Over the next few weeks, allmediascotland.com is to publish, each weekday, edited extracts from the memoirs of Scottish war correspondent, Paul Harris. ‘More thrills than skills: A half-life in journalism’, is being scheduled for publication next year.
I CAME to adjust my feelings about Sri Lanka after I went there in November 2001 with fond notions of maybe settling down in the Indian Ocean ‘paradise’.
‘Paradise’ is a much over-used word. British travel writers apply it to anywhere with an ambient temperature of more than 20 degrees and a couple of palm trees. I even titled my own book of photographs of Sri Lanka, Fractured Paradise.
It was published a few months before I arrived in Colombo, full of positive feelings about the country.
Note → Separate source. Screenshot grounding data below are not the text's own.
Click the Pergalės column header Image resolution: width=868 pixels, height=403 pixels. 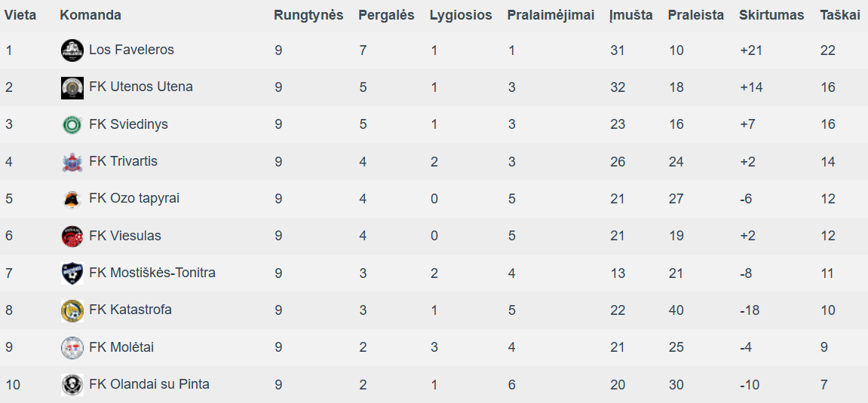(x=386, y=15)

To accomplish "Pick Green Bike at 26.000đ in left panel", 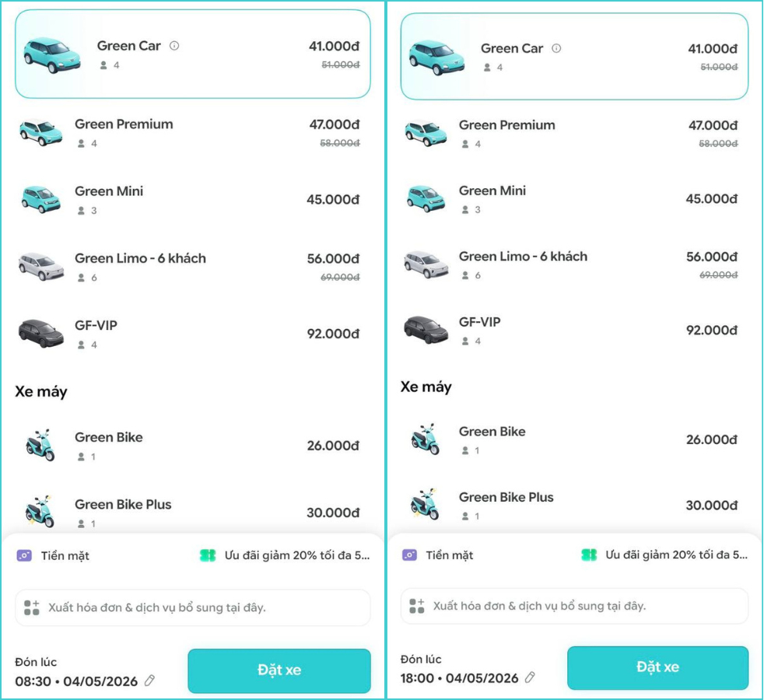I will coord(192,446).
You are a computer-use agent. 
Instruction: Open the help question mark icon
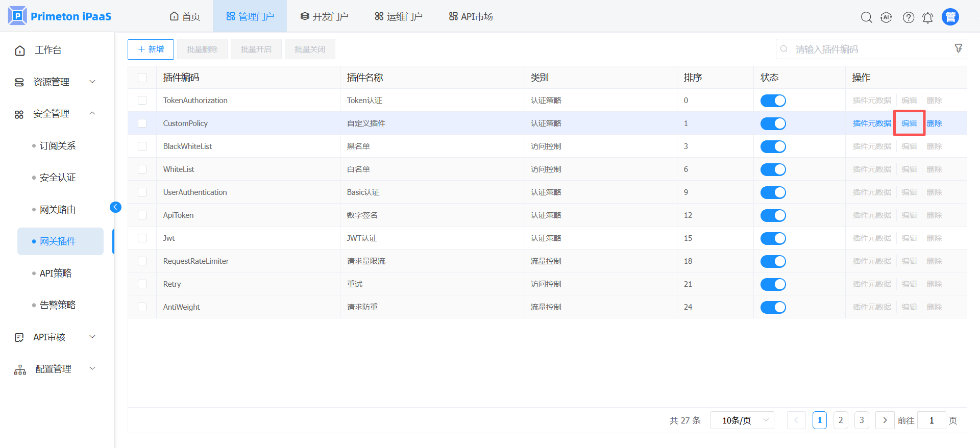909,17
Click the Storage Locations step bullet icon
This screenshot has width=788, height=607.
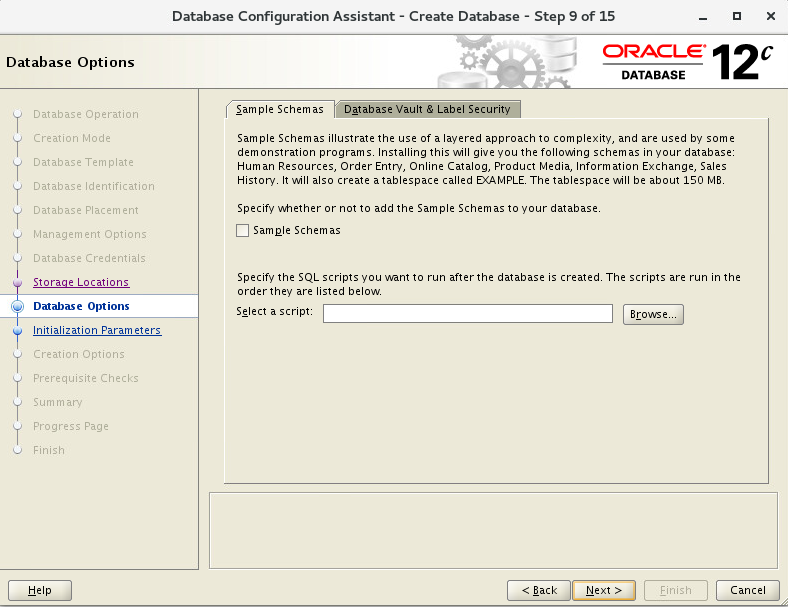click(x=18, y=282)
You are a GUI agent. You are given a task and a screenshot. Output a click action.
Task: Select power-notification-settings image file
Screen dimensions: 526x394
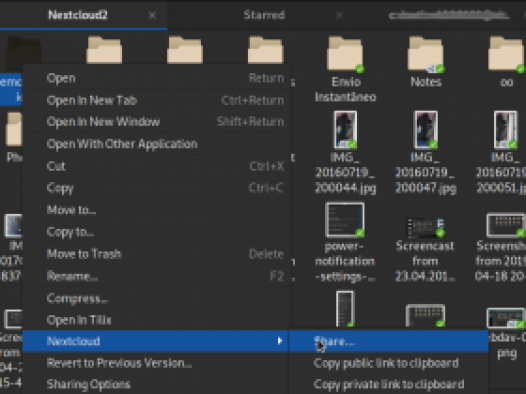click(345, 220)
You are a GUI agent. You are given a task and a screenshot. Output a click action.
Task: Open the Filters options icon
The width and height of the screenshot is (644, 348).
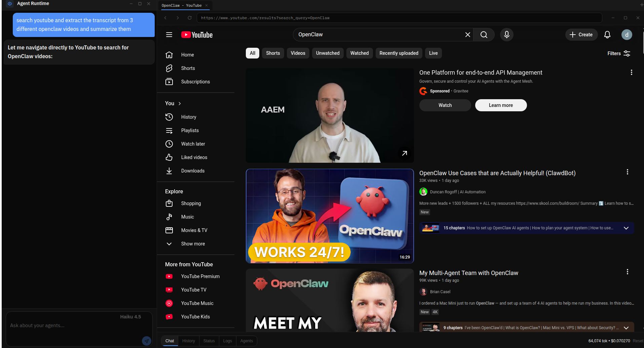point(627,53)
After the launch of Fractured Paradise, at the Galle Face Hotel, I was taken to dinner by the chair of the English language crusading newspaper, The Sunday Leader.
Lal Wickremetunge asked me if I would come and edit his paper as it looked as though the editor, his brother, would have to leave the country by the end of the year after intimidation by the then People’s Alliance (PA) government.
The job offer, however, soon enough fell through, after a general election delivered a new party in power: the United National Party.
It wasn’t a problem. I was remarkably content to be settled in the fading colonial splendour of the Galle Face Hotel, Colombo, as correspondent for The Daily Telegraph and Jane’s Intelligence Review, and writing a book on the hotel.